Records.
*****
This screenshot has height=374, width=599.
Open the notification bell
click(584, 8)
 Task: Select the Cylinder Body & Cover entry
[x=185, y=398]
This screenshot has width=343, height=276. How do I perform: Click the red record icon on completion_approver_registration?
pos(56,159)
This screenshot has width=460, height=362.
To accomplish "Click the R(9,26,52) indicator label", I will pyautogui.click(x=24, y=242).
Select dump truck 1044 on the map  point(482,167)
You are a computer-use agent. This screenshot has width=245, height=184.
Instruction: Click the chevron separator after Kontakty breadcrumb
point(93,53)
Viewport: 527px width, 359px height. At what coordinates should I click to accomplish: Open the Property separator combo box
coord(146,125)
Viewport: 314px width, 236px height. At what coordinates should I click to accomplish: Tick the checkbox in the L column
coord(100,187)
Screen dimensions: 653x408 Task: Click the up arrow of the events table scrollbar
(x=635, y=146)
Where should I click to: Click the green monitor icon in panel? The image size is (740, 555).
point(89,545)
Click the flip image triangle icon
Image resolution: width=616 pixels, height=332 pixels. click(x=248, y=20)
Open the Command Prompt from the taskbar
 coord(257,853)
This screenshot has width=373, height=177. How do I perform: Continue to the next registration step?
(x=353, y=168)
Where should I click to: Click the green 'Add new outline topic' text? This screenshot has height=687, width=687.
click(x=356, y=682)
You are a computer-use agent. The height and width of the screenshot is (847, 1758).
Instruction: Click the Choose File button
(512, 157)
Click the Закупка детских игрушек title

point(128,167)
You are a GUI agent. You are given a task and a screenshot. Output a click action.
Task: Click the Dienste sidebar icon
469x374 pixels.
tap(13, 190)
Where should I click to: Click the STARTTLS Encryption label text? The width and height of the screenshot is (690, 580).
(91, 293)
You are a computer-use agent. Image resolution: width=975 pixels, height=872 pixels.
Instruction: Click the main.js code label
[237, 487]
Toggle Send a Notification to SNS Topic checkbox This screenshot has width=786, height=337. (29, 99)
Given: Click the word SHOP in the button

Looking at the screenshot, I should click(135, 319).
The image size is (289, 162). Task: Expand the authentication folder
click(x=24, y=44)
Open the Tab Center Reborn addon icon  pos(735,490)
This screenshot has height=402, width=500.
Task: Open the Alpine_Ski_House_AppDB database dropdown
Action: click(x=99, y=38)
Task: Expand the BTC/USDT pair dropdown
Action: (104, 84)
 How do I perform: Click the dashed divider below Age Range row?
*****
Task details. All the records above need to be restated exactly, line by line.

Written answer.
This screenshot has height=374, width=599.
Open the notification bell
click(584, 8)
 Task: Select the Cylinder Body & Cover entry
[x=185, y=398]
This screenshot has width=343, height=276. How do I perform: Click the red record icon on completion_approver_registration?
pos(56,159)
This screenshot has width=460, height=362.
To accomplish "Click the R(9,26,52) indicator label", I will pyautogui.click(x=24, y=242).
Select dump truck 1044 on the map  point(482,167)
You are a computer-use agent. This screenshot has width=245, height=184.
Instruction: Click the chevron separator after Kontakty breadcrumb
point(93,53)
Viewport: 527px width, 359px height. At what coordinates should I click to accomplish: Open the Property separator combo box
coord(146,125)
Viewport: 314px width, 236px height. At what coordinates should I click to accomplish: Tick the checkbox in the L column
coord(100,187)
Screen dimensions: 653x408 Task: Click the up arrow of the events table scrollbar
(x=635, y=146)
Where should I click to: Click the green monitor icon in panel? The image size is (740, 555).
point(89,545)
Click the flip image triangle icon
Image resolution: width=616 pixels, height=332 pixels. click(x=248, y=20)
Open the Command Prompt from the taskbar
 coord(257,853)
This screenshot has width=373, height=177. How do I perform: Continue to the next registration step?
(x=353, y=168)
Where should I click to: Click the green 'Add new outline topic' text? This screenshot has height=687, width=687.
click(x=356, y=682)
You are a computer-use agent. The height and width of the screenshot is (847, 1758).
Instruction: Click the Choose File button
(512, 157)
Click the Закупка детских игрушек title

point(128,167)
You are a GUI agent. You are given a task and a screenshot. Output a click action.
Task: Click the Dienste sidebar icon
469x374 pixels.
tap(13, 190)
Where should I click to: Click the STARTTLS Encryption label text? The width and height of the screenshot is (690, 580).
(91, 293)
You are a computer-use agent. Image resolution: width=975 pixels, height=872 pixels.
Instruction: Click the main.js code label
[237, 487]
Toggle Send a Notification to SNS Topic checkbox This screenshot has width=786, height=337. (29, 99)
Given: Click the word SHOP in the button

Looking at the screenshot, I should click(135, 319).
The image size is (289, 162). Task: Expand the authentication folder
click(x=24, y=44)
Open the Tab Center Reborn addon icon  pos(735,490)
This screenshot has height=402, width=500.
Task: Open the Alpine_Ski_House_AppDB database dropdown
Action: click(x=99, y=38)
Task: Expand the BTC/USDT pair dropdown
Action: (104, 84)
 How do I perform: Click the dashed divider below Age Range row?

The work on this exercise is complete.